I’m not quite sure who decided that being ridiculously dark during a New York winter was the cool thing to do, but it became the look. Tanning beds popped up in our small community, appealing to the masses. As a half-hipster, as my brothers call me, I hate to admit it, but I fell into the trend. A hipster would never fall into the trend. Unless it’s a hipster trend. But, I was young, impressionable, and pasty. People called me Casper!
My friends and I would take our hard earned cash (mom can I borrow some money) and walk to the local tanning salon. Pick your poison, do you want the hurricane which makes you like tan mom, or are you going for a more au natural look, the Jersey Shore?
When I was diagnosed with lupus, my tanning adventures ceased to exist. I was told the true facts of lupus- we don’t understand why, but the sun can lead to flares. We don’t know why, but hormones can lead to flares. We don’t know why, but certain foods can lead to flares… This disease was clearly misunderstood. I was feeling misunderstood.
I’m over here trying to be tan and cool looking and you’re killing my vibe.
Besides being a confused and awkward teenager that felt like no one could ever possibly understand the complexities of teenage life, I further burdened myself with this notion that no one could ever understand me because of lupus. In some ways this still stands. Sometimes people don’t understand- you’re always getting sick. You’re always tired. these are things I hear enough to make me want to slap a kitten, but now I can handle that. Because I stopped caring about stupidity.
From the point of my diagnosis forward I avoided the sun to the best of my ability. Particularly immediately following my first two flares. One occurred while I was in Greece during the 2004 Olympic Games. I was traveling with my family, laying in the bright Mediterranean sun all day long, staying out all night. My body crapped out. I got so incredibly sick that they took me, in desperation, to a doctor. Who proceeded to diagnose me with appendicitis. Good job, Greece. I never wanted to experience that kind of sickness again, especially if I could control and prevent a flare.

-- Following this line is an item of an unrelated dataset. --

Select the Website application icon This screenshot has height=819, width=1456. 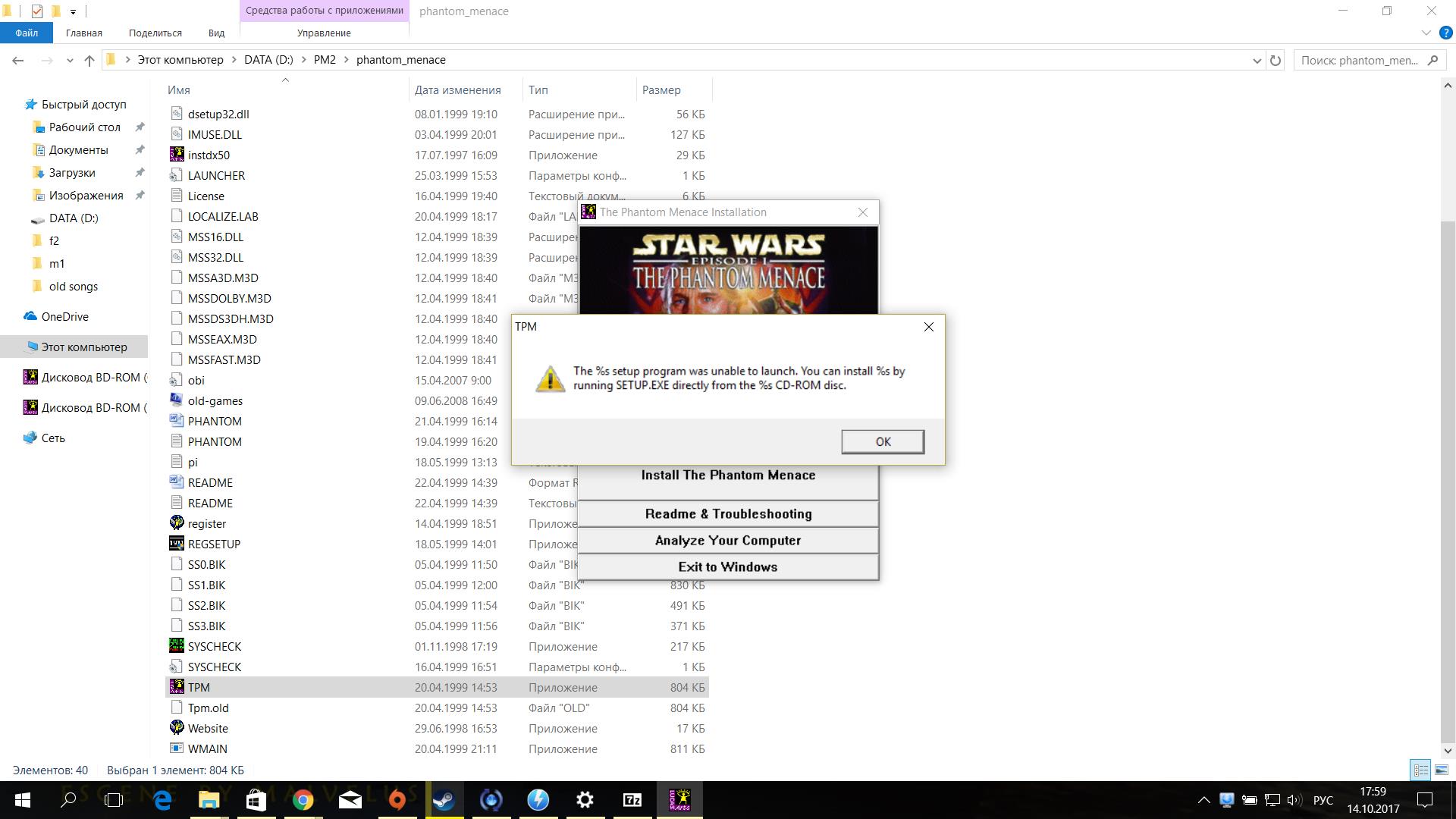(x=177, y=728)
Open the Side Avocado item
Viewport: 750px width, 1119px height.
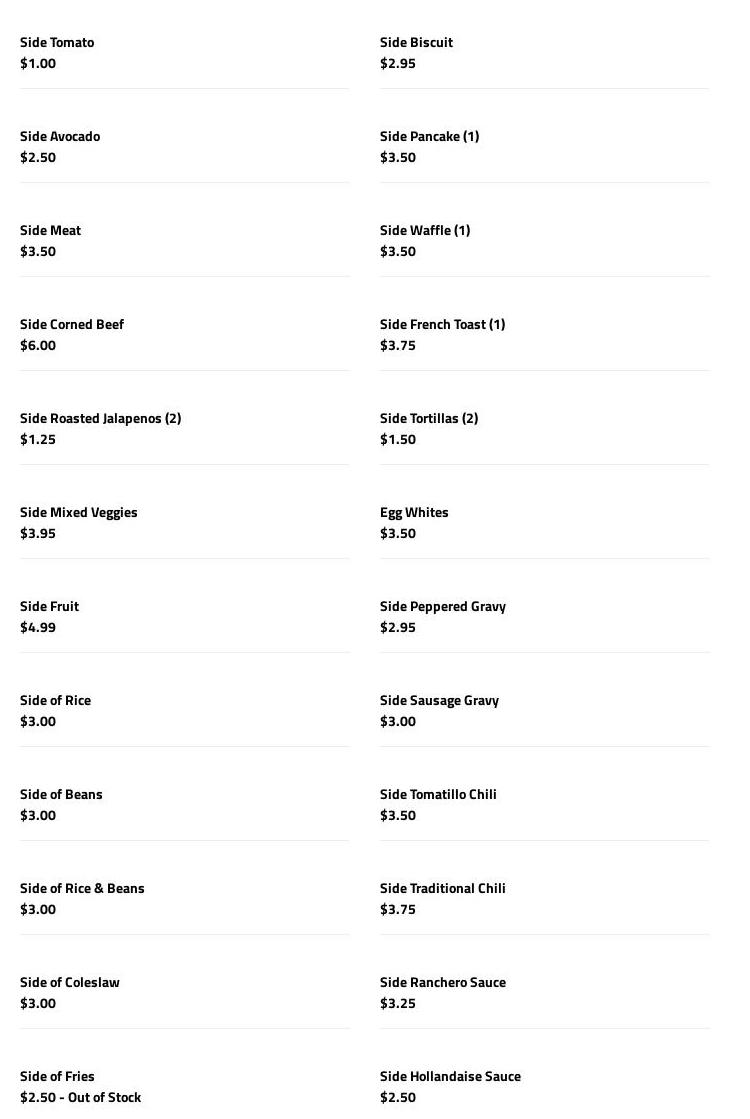pos(60,137)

Before I finish this story I want you to remember I was sixteen and shallow. Today, I am anything but vapid- I should probably take better care of myself.
Back to the story- so, I cried a lot. I just wanted to blend in and be like everyone else, but the lupus made me feel branded. Poor me, I know!
Right before I went off to my freshman year of college I looked at myself in the mirror. It was the end of August and I was a true white girl. And by white girl, I mean translucent, and by translucent, I mean I’m Eastern European. I’m really white. My mom, being the wonderful person she is, suggested I get a spray tan, if that would make me happy, and make me feel like all of the summer beach babes. What a
great terrible idea. Well, then I thought I was the cats pajamas, but it only took some peeling of my fan to realize What am I doing to myself?!
And that is the story (and picture) of why I embrace my paste. Now when people comment on how white I am I say with a plain face and blunt expression- I have lupus, I can’t be in the sun. I watch them squirm in their uncomfortableness. It makes me happy.